Finding and sticking with one health professional you can trust is an important part of health care. With the move to a more team-based approach in many health services, is this still possible and what are the implications for long-term relationships? How is the tension between quick access to health care when needed (or wanted) consistent with patient-health professional relationships and continuity of care?
Traditionally, in those countries that have a strong primary care system, the general practitioner (GP) or family physician has been the health professional with whom to maintain a relationship over time.
I was a GP in England in the same general practice for 16 years with several of my GP partners working there for over 30 years. The paper medical records went back for some patients to the early part of the 20thcentury. A high proportion of our elderly patients had lived in the practice area all their lives. Of course, with a patient population of 18000 amongst 8-10 doctors I could not know everyone who consulted or that I visited when on-call. Patients tended to be loyal to ‘their’ GP but had the option of seeing another GP, or practice nurse, as necessary, particularly when theirs was away from the practice. The continuity was good.
Continuity of care has been defined in 1985 as ‘care from one doctor, usually spanning an extended time and more than one episode of illness’. There are several reasons why such continuity is difficult to achieve in the 21st century. Many consumers and doctors are more mobile, moving from place to place and job to job. It is unusual for GPs to provide 24-hour care to their patients, for work-life balance and safety reasons.

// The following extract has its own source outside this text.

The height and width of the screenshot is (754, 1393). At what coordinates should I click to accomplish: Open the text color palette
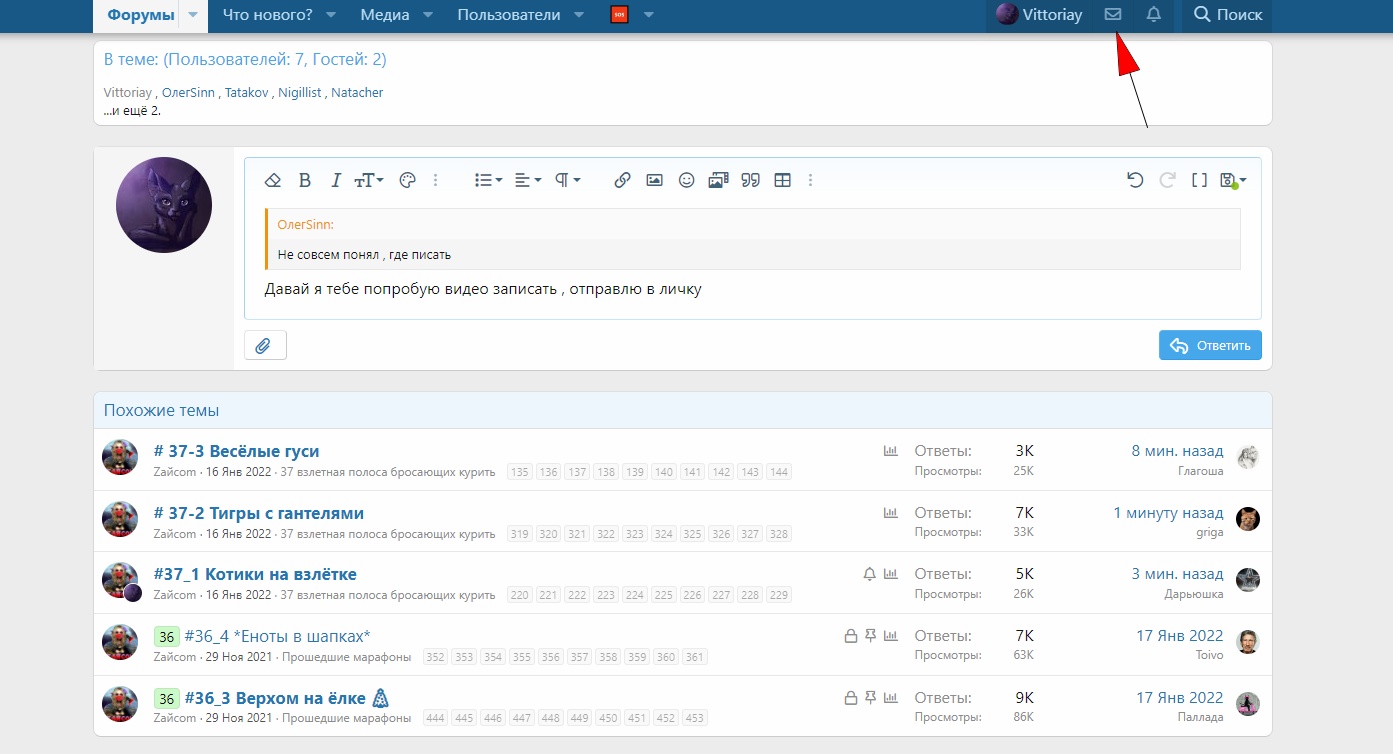[406, 180]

Team-based care recognises that a doctor may not be the most appropriate person for the patient for each episode of care. Continuity is perhaps best reconsidered as ‘care from one team of health professionals…’ To work, and avoid fragmentation of care, this means that patient records are comprehensive, up-to-date, understandable by all and accessible when required. Patients need to be helped to understand the role of each health professional and be advised, as necessary, who is most appropriate for the problem/condition. This of course does depend on the health system and any cost to the patient.
Where possible, within the constraints of modern primary care, patients should be able to see the health professional of their choice. This will be difficult if the patient needs a same day appointment, but again the patient records should be helpful.
In the UK patient records are transferred when a registered patient moves from one general practice to another. In other countries, records may remain with a practice or practitioner until requested by another practitioner. The move to electronic records that are stored in a more central (cloud-based) system than a practice’s database help with continuity. Patient-held records and patient portals also contribute to a comprehensive picture of a person’s health history.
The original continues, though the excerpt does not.